Henry's book, so far as it goes, is not without its utility, but it
stops too soon, and, even in regard to the period which it embraces,
it is not sufficiently full and satisfactory in its particulars.
The feudal ages were military and agricultural, but the splendour of
arms, in the history of the times, monopolized the genius of writers;
and perhaps materials are now abundant for forming a knowledge of the
essential industry of the country. He would be a public benefactor who
should instruct us in the modes of cultivation and tillage prevailing
in England, from the Conquest down, and in the advancement of
manufacturers, from their inception in the time of Henry IV., to the
period of their considerable development, two centuries afterwards.

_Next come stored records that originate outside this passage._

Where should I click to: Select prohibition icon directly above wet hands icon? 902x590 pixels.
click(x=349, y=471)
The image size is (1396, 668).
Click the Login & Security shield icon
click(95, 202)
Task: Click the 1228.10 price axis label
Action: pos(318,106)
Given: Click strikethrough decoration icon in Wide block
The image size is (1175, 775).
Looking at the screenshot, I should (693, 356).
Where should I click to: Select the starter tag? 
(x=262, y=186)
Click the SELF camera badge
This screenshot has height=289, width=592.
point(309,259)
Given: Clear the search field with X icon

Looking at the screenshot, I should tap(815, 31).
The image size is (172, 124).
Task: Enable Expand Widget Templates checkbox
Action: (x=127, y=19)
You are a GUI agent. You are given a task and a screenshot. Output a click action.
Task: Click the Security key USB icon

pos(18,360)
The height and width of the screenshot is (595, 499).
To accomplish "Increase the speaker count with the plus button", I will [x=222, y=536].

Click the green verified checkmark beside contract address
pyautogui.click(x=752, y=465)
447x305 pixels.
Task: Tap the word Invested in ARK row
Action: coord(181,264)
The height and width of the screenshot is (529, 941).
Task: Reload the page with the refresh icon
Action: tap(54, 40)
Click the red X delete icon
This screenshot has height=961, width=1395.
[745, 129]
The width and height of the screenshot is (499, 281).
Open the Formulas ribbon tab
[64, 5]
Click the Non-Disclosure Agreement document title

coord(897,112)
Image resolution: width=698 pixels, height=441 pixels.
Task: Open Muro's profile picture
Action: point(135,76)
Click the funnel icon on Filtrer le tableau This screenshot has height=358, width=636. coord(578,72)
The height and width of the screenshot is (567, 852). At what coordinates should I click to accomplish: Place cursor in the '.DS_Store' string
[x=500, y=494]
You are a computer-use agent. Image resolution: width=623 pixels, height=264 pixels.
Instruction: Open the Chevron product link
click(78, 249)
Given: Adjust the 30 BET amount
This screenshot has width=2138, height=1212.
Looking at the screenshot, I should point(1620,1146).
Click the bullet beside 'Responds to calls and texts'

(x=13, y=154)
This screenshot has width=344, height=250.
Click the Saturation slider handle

There are two sources of information on these subjects, which have
never yet been fully explored, and which, nevertheless, are
overflowing fountains of knowledge. I mean the statutes and the
proceedings of the courts of law. At an early period of life, I
recurred, with some degree of attention, to both these sources of
information; not so much for professional purposes, as for the
elucidation of the progress of society. I acquainted myself with the
object and purposes and substance of every published statue in British
legislation. These showed me what the legislature of the country was
concerned in, from age to age, and from year to year. And I learned
from the reports of controversies, in the courts of law, what were the
pursuits and occupations of individuals, and what the objects which
most earnestly engaged attention. I hardly know anything which more
repays research, than studies of this kind. We learn from them what
pursuits occupied men during the feudal ages. We see the efforts of
society to throw off the chains of this feudal dominion. We see too,
in a most interesting manner, the ingenious devices resorted to, to
break the thraldom of personal slavery. We see the beginning of
manufacturing interests, and at length bursts upon us the full
splendor of the commercial age...
The art of historical composition owes its origin to the institutions
of political freedom...
It was not until the legislation of Solon had laid the foundations of
free political institutions, and these institutions had unfolded a
free and powerful and active political life in the Athenian Republic;
until the discussion of public affairs in the Senate and the popular
Assembly had created deliberative eloquence, and the open
administration of justice in the courts, and under the laws
established by Solon, had applied to the transactions between the
citizens all the resources of refined logic, and drawn into the
spehere of civil rights and obligations the power of high forensic
oratory: it is not until these results of the legislative wisdome of
Solon had been attained, that the art of history rose and flourished
in Greece. With the decline of Grecian liberty began the decvline of
art of historical composition. Histories were written under the
Grecian Kings of Egypt; and a long line of writers flourished under
the Byzantine Emperors; but the high art of historical composition, as
perfected in the master-works of Herodotus, Thucydides, and Xenophon,
had perished in the death of political freedom...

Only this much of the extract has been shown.